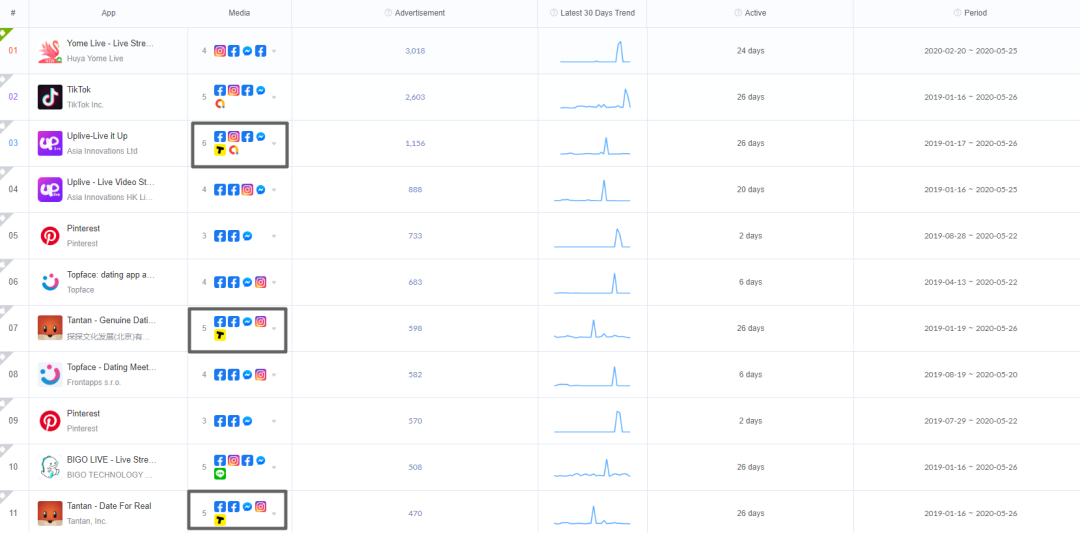Click the TikTok app logo icon

pos(50,97)
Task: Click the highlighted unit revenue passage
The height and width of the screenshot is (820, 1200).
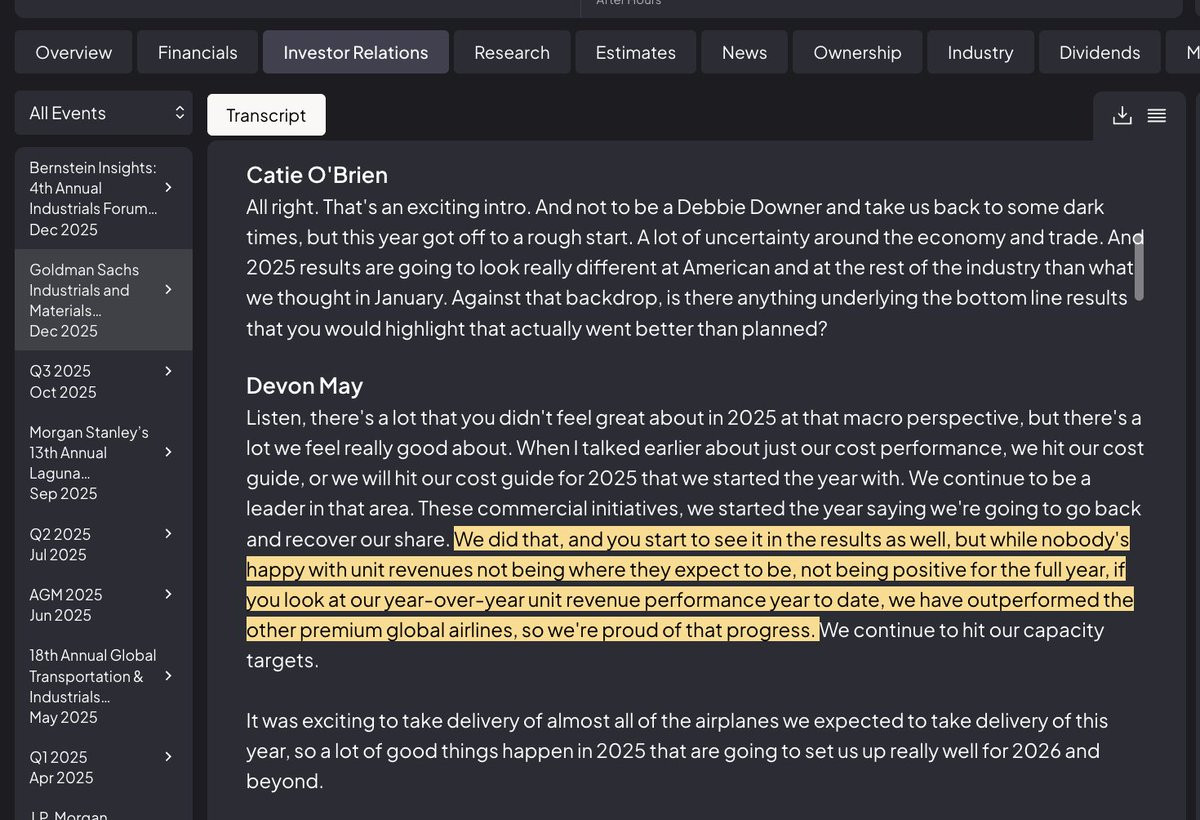Action: pyautogui.click(x=690, y=584)
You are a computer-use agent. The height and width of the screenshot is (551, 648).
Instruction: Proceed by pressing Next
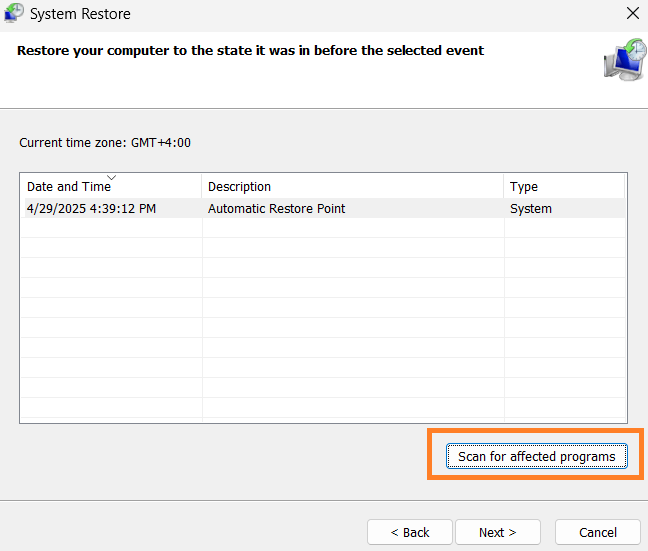pos(497,532)
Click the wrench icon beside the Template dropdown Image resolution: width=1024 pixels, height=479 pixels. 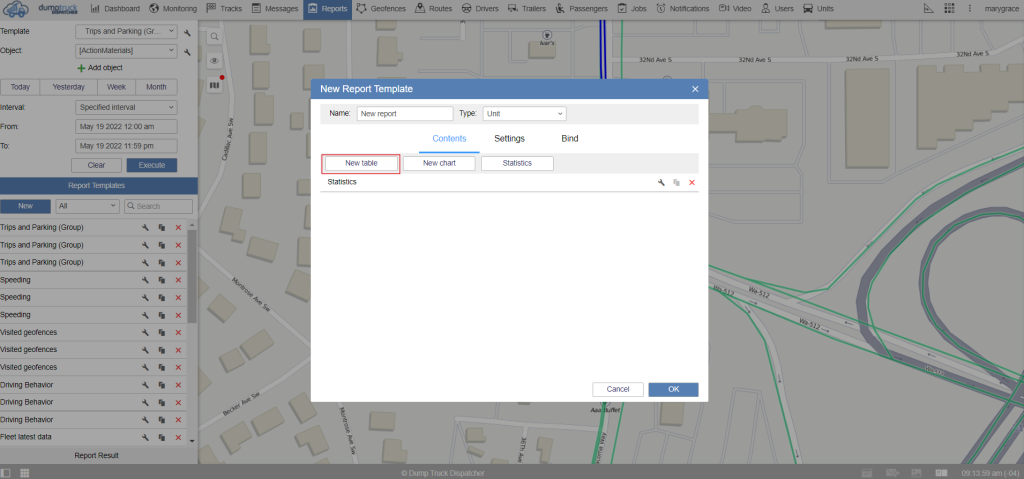[x=186, y=32]
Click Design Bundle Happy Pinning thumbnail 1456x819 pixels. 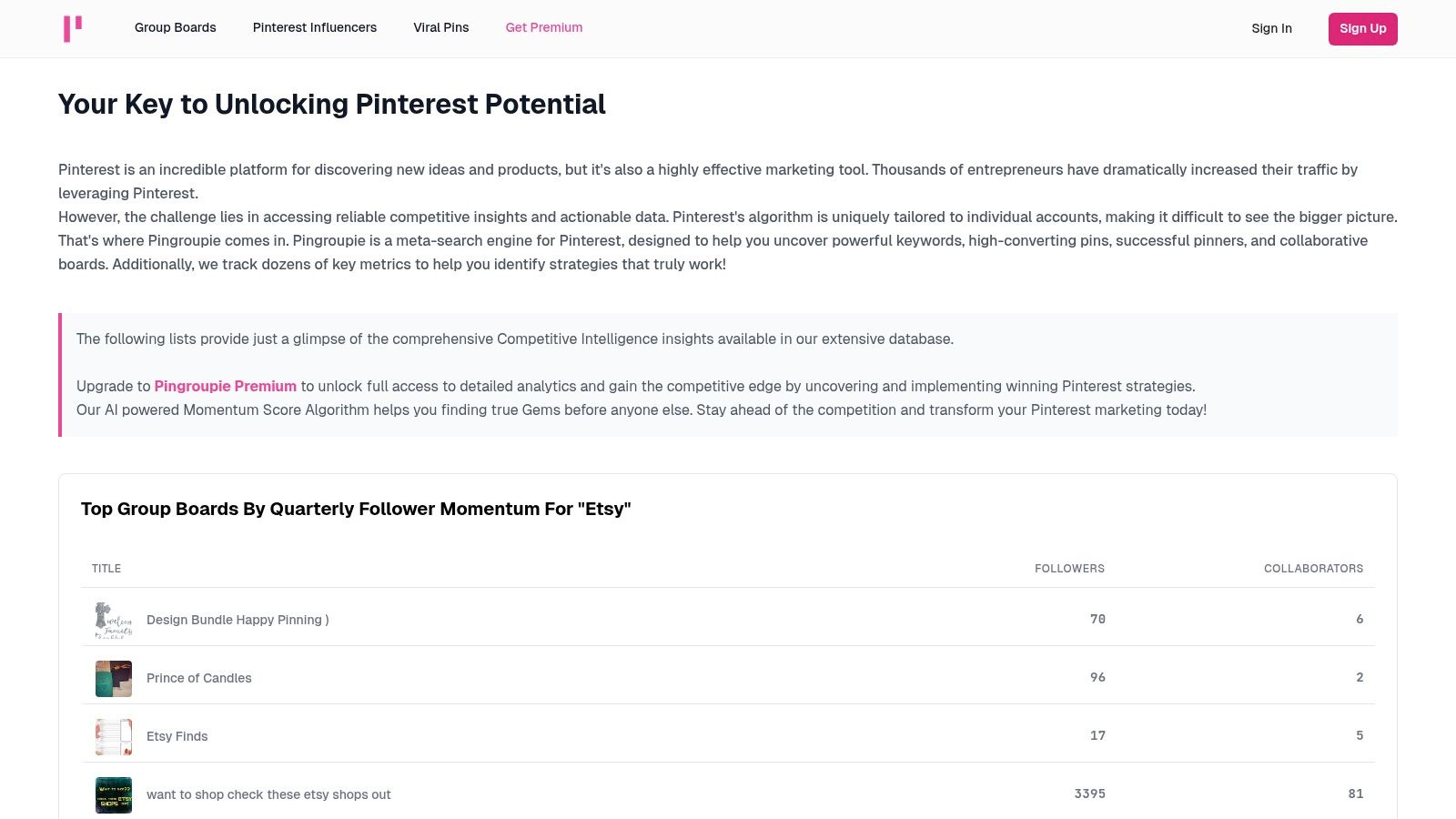pyautogui.click(x=114, y=620)
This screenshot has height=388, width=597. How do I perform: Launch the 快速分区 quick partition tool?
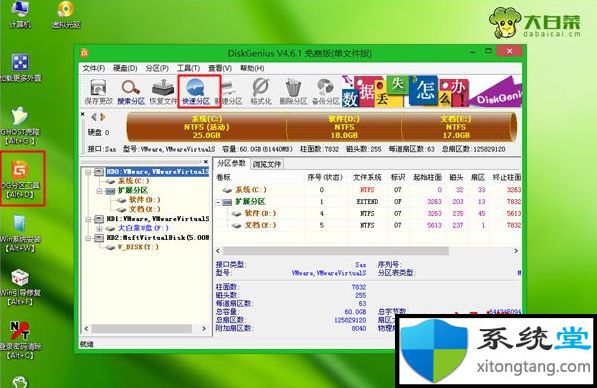pos(196,91)

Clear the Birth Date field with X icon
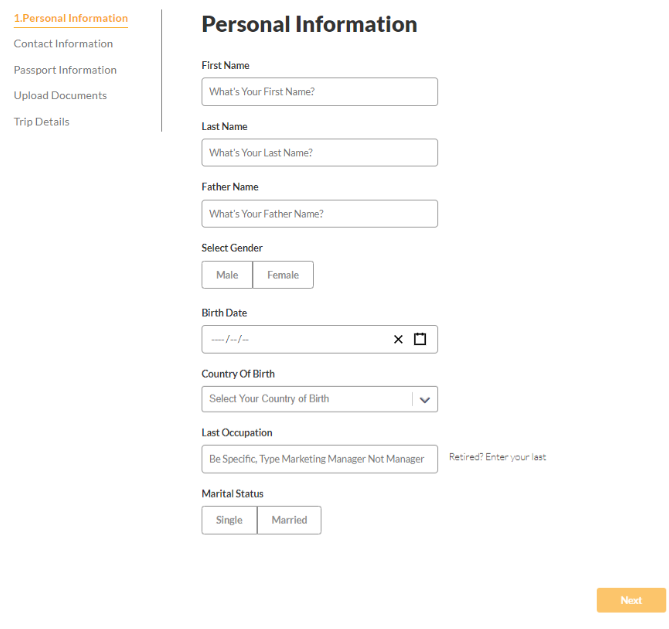398,339
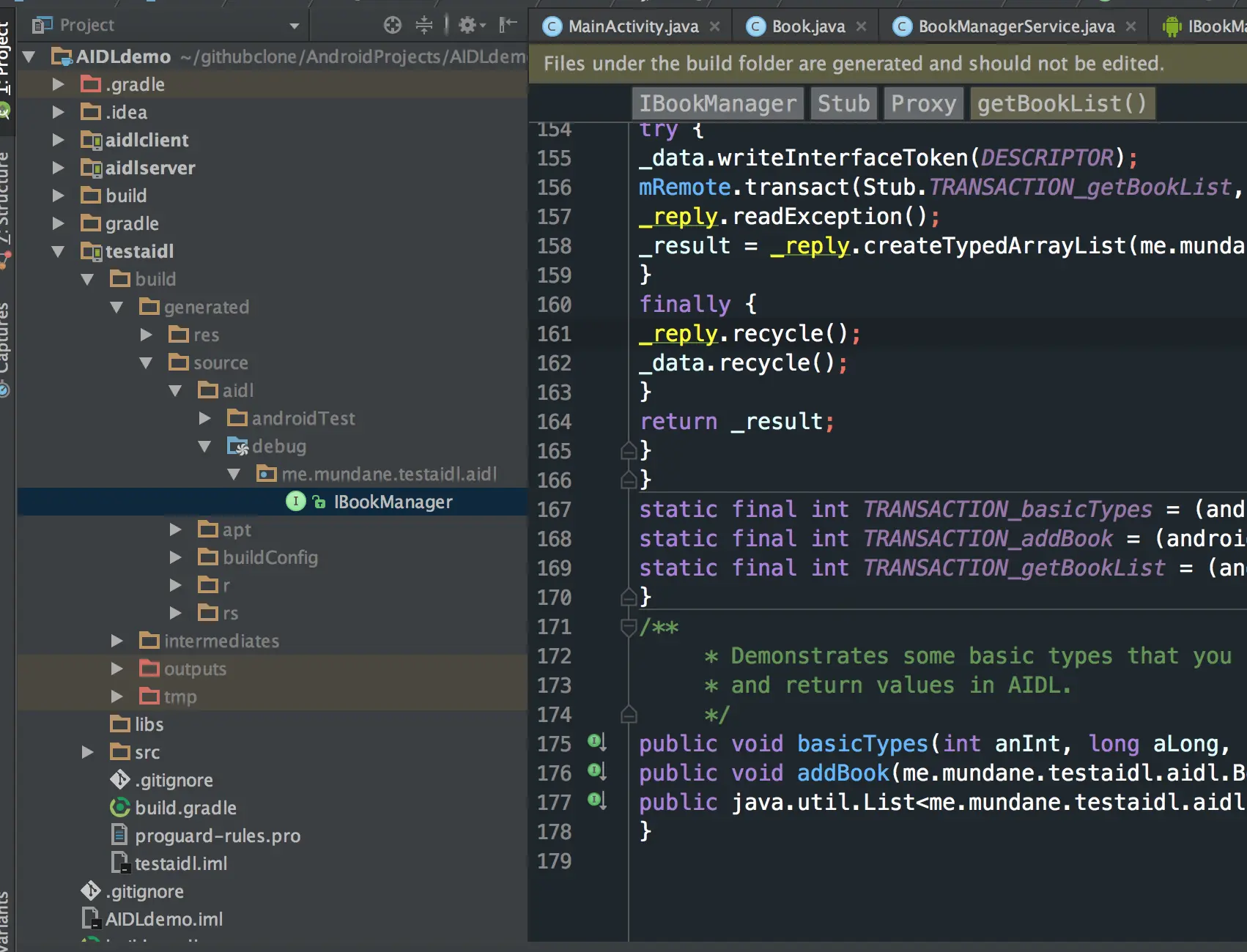Screen dimensions: 1247x952
Task: Click the collapse all icon in Project panel
Action: click(x=424, y=26)
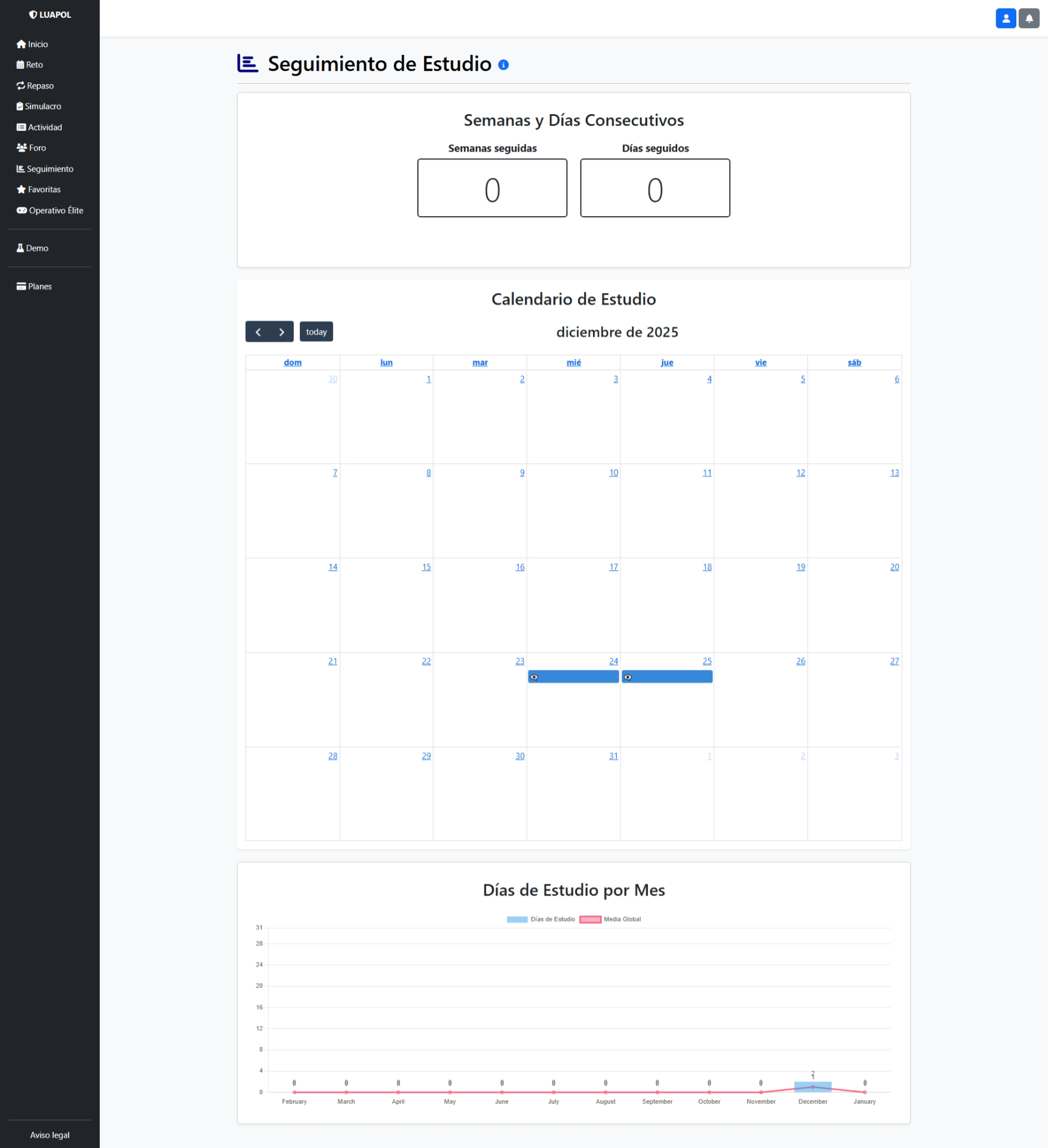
^^^^^^^^^^^^^^^^
* **WORK REQUIRED**
Make an exact copy of the lines above, beginning with the line with "Task: Click the highlighted" and ending with the line with "You are a computer-use", and keep the pictures out of it.

* **EXPECTED OUTPUT**
Task: Click the highlighted unit revenue passage
The height and width of the screenshot is (820, 1200).
Action: pyautogui.click(x=690, y=584)
You are a computer-use agent. The height and width of the screenshot is (551, 648).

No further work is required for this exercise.